I do hunt ducks, but I am more and more shooting them with the camera.
you'd be amazed at the number of people that end up making that same transition
As for the shot some comments:
1) your certainly going about things the right way - getting low down with the birds. With wildilfe its often best to try and shoot as close to or lower than their persepective - a low down shot is a sight that most people don't see (since we tend to watch whilst standing) and so makes for a more interesting shot
2) I tend to find that shooting in the daytime with a clear sky and bright sun that its best to use exposure compensation to underexpose the shot (set it to a negative value up to -1 should be fine) and thus preserve the highlights from blowing out -whites are always a pain though.

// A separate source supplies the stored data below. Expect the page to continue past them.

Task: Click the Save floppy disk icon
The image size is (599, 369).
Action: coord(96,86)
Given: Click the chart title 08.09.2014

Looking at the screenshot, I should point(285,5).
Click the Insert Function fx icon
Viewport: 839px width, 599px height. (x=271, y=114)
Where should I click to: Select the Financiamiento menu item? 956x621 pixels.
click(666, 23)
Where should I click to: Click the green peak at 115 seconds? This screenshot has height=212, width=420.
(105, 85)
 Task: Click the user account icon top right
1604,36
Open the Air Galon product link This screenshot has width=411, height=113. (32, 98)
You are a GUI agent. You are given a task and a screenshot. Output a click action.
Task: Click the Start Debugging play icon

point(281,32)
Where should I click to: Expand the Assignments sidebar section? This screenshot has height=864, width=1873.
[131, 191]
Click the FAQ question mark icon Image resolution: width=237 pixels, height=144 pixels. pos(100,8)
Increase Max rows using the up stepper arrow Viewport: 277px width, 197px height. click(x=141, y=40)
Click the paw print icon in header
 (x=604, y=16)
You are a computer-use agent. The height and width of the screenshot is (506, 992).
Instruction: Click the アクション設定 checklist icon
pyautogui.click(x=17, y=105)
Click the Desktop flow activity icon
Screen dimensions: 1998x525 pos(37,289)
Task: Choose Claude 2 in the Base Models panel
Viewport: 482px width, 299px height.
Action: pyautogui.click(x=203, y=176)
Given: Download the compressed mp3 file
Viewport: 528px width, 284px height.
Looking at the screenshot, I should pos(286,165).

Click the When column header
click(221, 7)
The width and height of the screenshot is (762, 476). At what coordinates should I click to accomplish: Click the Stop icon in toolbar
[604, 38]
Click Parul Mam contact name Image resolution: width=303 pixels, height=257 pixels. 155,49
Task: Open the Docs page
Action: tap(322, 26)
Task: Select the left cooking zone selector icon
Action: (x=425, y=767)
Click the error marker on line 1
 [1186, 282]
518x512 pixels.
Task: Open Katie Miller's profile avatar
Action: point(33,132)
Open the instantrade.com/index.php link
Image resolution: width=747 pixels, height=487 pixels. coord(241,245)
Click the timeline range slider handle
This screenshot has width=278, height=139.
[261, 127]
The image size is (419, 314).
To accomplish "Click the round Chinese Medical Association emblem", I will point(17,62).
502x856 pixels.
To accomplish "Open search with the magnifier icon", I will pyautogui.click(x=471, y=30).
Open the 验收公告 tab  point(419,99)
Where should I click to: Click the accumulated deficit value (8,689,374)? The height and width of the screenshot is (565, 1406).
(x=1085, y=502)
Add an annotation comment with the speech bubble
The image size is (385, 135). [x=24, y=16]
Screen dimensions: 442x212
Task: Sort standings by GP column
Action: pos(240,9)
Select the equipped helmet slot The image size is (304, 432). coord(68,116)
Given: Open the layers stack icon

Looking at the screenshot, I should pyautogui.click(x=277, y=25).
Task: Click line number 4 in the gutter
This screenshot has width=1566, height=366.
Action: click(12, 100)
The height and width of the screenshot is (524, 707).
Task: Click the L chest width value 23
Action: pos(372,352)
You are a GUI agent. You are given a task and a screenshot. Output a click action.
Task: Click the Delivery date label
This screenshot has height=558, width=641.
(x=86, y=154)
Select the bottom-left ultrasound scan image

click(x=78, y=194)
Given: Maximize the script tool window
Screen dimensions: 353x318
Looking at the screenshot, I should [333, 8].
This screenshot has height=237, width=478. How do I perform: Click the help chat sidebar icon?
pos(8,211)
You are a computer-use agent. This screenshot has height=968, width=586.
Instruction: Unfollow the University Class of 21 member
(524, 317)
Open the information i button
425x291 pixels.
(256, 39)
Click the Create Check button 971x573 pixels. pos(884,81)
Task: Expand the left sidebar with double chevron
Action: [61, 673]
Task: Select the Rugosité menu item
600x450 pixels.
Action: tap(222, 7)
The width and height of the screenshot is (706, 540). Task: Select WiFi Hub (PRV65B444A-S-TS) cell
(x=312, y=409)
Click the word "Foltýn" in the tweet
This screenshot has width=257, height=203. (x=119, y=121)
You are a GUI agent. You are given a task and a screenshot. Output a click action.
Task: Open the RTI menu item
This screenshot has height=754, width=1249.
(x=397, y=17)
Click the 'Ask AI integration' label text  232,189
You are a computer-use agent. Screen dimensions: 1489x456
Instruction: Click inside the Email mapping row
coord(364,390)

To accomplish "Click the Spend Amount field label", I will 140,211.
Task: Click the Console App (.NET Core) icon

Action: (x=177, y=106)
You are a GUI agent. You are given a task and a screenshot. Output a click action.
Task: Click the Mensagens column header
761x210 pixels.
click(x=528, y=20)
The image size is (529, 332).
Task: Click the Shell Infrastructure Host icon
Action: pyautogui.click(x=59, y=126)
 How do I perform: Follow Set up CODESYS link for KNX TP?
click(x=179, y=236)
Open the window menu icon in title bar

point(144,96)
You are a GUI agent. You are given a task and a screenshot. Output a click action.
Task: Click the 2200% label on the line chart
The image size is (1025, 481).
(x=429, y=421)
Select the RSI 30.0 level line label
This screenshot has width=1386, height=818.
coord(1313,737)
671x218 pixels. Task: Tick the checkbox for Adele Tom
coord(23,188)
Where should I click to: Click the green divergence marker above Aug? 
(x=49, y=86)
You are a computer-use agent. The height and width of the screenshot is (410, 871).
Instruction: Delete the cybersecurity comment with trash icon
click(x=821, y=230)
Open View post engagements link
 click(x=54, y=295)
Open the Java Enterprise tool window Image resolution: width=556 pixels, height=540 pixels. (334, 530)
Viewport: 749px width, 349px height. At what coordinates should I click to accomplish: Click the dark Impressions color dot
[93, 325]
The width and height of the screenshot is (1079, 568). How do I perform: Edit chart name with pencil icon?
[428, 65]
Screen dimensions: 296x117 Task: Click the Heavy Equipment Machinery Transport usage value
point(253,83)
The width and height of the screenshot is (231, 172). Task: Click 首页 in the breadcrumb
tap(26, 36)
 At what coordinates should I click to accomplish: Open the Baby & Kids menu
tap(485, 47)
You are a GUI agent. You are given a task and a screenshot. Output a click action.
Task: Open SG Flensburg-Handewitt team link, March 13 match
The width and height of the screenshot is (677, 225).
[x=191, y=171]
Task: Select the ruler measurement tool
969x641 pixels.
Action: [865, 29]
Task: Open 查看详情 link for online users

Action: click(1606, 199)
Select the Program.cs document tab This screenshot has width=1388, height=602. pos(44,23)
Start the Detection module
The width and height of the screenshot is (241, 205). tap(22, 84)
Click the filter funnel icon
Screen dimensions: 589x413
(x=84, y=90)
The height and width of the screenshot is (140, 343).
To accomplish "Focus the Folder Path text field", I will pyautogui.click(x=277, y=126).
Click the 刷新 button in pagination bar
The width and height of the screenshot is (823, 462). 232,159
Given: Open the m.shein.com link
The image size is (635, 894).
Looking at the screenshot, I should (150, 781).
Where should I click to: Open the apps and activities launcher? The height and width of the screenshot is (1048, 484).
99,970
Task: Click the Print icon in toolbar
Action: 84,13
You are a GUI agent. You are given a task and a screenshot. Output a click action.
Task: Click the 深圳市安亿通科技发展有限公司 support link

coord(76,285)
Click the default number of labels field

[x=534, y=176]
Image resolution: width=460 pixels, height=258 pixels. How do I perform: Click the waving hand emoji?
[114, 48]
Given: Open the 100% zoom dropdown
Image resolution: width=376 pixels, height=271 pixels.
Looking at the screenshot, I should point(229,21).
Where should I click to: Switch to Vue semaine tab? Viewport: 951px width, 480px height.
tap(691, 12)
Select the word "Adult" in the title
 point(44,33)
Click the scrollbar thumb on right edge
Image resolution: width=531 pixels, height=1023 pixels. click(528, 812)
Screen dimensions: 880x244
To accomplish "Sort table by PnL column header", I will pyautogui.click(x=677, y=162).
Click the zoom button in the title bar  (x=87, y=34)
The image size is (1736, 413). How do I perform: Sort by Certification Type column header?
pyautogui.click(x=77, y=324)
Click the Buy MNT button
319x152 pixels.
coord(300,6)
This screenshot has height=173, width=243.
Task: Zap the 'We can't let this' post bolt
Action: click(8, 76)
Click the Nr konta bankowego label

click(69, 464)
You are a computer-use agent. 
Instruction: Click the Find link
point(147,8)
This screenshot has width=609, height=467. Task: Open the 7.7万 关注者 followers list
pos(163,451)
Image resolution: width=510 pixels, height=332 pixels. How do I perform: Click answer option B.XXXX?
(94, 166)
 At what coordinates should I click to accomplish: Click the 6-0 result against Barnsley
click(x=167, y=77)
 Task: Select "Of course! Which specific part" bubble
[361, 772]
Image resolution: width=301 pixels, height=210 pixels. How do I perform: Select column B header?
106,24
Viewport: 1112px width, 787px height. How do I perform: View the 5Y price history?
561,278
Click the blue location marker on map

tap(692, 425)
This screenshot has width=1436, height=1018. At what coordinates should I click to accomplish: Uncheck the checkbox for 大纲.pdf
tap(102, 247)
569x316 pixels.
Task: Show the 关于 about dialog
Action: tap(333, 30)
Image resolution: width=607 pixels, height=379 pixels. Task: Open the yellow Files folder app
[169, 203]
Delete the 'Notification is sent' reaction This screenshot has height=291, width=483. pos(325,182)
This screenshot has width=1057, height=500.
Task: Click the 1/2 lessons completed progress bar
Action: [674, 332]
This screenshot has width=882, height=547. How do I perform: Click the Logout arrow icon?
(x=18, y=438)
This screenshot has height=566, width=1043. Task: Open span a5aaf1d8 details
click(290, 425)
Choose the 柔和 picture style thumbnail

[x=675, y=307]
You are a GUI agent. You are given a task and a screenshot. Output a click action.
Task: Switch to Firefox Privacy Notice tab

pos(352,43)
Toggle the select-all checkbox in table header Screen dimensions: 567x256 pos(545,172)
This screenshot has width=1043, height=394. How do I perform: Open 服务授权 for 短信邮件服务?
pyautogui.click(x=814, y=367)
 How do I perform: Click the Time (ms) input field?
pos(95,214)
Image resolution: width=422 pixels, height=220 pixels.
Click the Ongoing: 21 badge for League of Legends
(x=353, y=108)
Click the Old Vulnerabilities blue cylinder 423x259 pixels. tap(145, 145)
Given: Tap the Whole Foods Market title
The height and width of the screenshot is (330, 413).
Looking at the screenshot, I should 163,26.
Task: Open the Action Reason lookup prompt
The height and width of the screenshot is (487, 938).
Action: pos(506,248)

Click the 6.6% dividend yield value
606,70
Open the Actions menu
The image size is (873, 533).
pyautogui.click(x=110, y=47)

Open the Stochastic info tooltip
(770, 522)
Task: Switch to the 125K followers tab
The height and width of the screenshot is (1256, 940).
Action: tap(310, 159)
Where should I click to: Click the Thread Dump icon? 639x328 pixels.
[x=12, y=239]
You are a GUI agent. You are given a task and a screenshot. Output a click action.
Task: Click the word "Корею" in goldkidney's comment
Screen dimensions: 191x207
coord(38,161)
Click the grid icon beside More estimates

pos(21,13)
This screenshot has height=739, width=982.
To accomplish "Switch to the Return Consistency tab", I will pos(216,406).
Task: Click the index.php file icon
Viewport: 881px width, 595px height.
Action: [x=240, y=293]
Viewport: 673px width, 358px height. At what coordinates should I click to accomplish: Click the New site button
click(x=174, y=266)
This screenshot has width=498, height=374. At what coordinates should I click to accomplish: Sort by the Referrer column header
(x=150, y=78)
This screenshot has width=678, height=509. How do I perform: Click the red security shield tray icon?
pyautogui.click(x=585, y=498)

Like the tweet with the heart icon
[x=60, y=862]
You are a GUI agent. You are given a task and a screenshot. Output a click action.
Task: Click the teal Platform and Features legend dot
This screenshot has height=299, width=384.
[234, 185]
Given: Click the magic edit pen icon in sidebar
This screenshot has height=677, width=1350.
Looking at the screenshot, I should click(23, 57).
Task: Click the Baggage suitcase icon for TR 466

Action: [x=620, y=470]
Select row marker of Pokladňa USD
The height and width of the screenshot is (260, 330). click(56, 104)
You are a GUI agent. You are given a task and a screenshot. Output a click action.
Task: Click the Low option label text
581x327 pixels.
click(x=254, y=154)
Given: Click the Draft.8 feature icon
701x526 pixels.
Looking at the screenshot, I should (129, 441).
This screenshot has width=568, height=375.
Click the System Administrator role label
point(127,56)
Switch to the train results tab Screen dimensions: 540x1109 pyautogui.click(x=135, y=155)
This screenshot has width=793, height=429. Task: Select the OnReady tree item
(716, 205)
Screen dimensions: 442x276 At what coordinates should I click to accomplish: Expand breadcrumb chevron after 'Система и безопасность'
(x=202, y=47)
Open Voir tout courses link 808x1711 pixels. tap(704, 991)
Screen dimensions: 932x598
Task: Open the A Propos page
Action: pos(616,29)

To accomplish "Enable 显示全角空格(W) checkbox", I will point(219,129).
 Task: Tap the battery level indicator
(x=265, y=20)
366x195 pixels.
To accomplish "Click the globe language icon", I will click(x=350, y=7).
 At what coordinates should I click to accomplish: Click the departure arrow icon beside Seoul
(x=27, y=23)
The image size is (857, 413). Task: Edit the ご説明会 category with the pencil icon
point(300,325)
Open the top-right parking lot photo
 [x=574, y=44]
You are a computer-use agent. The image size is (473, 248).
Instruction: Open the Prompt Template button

2) mode and settings wise I would recomend looking at aperture priority and shutter priority. Each of those modes will let you set the setting for the priority in that mode as well as the ISO, whilst the other setting is auto set by the camera to fit the meter (which will also respond to exposure compensation). The advantage is that these modes will respond to lighting changes faster than you can which makes them very popular with action and wildlife.
Normally I recomend starting in aperture priority since aperture defines the depth of field of a shot (area of a shot in focus) however more and more I am starting to shift to shutter priority (especially when the lighting is poorer) since whilst one can save a darker shot, one cannot edit out motion blur from an animal. Fast speeds are always needed - I think 1/1000 or faster is a birding speed (very very rough guess that).
3) 150mm is definatly pushing your skills at getting close to the subject, if wildlife and birds are your thing look to investing in a longer lens. I would recomend a prime (single focal length lens) since they tend to have bigger max apertures (that means more light gets into the lens when set at a larger aperture (smaller f number) which improves performance in low light conditions; and they also tend to have better image quality than zooms.
A 300mm lens is often the wildlife minimum focal length with 400mm and 500mm being recomended as birding lengths (Because birds tend to be very very small and flightly subjects).